Sieg der Nationalisten
Der Morgen nach den Wahlen in Kirgistan ist so ruhig wie es der Wahlsonntag war. Fünf der 29 angetretenen Parteien haben den Einzug ins Parlament geschafft. Die meisten Stimmen, rund 8,6 Prozent und damit 29 der 120 Parlamentssitze, bekam die nationalistische Partei Ata Zhurt (Vaterland). Sie gilt als Auffangbecken der Anhänger von Ex-Präsident Kurmanbek Bakijew, der im April gestürzt worden war. Für viele Bewohner der kirgisischen Hauptstadt ist dieses Wahl-Ergebnis ein kleiner Schock.
„Das haben wir nicht erwartet,“ sagt eine Frau, „das sind doch Bakijews Leute, die wollten wir nicht noch einmal haben.“ Und ein Taxifahrer ist sicher: „Die aus dem Süden haben so gestimmt. Nicht, dass daraus noch ein Bürgerkrieg entsteht“, fürchtet er.
Der 41-jährige Kamchybek Taschijew, der als Spitzenkandidat von Ata Zhurt ins Rennen gegangen war, gehörte als Minister zu Bakijews Regierung. Er kommt selbst aus dem Süden Kirgistans und gilt als Teil der nationalistischen Kräfte im Land, die die Führungsrolle der Kirgisen gegenüber Minderheiten wie Usbeken oder Russen betonen. Von der Politik der Übergangsregierung hält er wenig, ließ er im Wahlkampf durchblicken: „Wenn wir an die Macht kommen sollten, werden wir versuchen, die Verfassungsänderung wieder rückgängig zu machen.“
Die neue Verfassung, die die Kirgisen bei einem Referendum im Juni angenommen hatten, gilt als Meilenstein in der Politik Kirgistans.

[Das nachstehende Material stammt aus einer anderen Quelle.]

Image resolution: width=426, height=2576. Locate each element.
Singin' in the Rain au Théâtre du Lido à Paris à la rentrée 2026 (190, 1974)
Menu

Erstmals entschied sich damit ein Staat in Zentralasien für ein parlamentarisches System: Der Präsident verliert an Einfluss, Parlament und Regierung werden gestärkt.
Ob sich Ata Zhurt im neuen Parlament durchsetzen kann, ist noch fraglich. Neben dem Wahlsieger haben weitere vier Parteien die Fünf-Prozent-Hürde überwunden und sind ins Parlament eingezogen: die Sozialdemokratische Partei Kirgistans (SDPK) mit Almasbek Atambajew, der Chef der Interimsregierung war, Respublika, die erst kurz vor den Parlamentswahlen vom Oligarchen Omurbek Babanow gegründet worden war, dazu Ar Namys, die Partei des pro-russischen Ex-Geheimdienstlers Felix Kulow, und die älteste Oppositionspartei Kirgistans Atameken mit Omurbek Tekebajew, der in Kirgistan große Popularität genießt.
Für wahrscheinlich halten Beobachter derzeit eine Koalition aus den drei konservativen Parteien Ata Zhurt, Respublika und Ar Namys, die zusammen auf 75 Parlamentssitze kommen. Die Mitglieder der progressiven Übergangsregierung, die Bakijew gestürzt hatten, wären damit erneut in der Opposition.
Die größte Gefahr für Kirgistans Zukunft bei dieser Parteienkonstellation ist laut dem Politologen Alexander Knjasew die Stärkung nationalistischer Strömungen. Die Übergangsregierung habe es nach den Pogromen im Juni versäumt, die usbekische Minderheit – die den Kirgisen im Süden zahlenmäßig überlegen ist – politisch mit einzubinden. „Doch jetzt“, ist sich Knjasew sicher, „werden die Usbeken eine Art Intifada gegen die kirgisische Staatsmacht gründen.“ Das wiederum sei ein Nährboden für radikale islamische Organisationen wie die Islamische Bewegung Usbekistans und Hizb-ut-Takhrir – und einem stabilen Zentralasien in der Zukunft ganz bestimmt nicht zuträglich.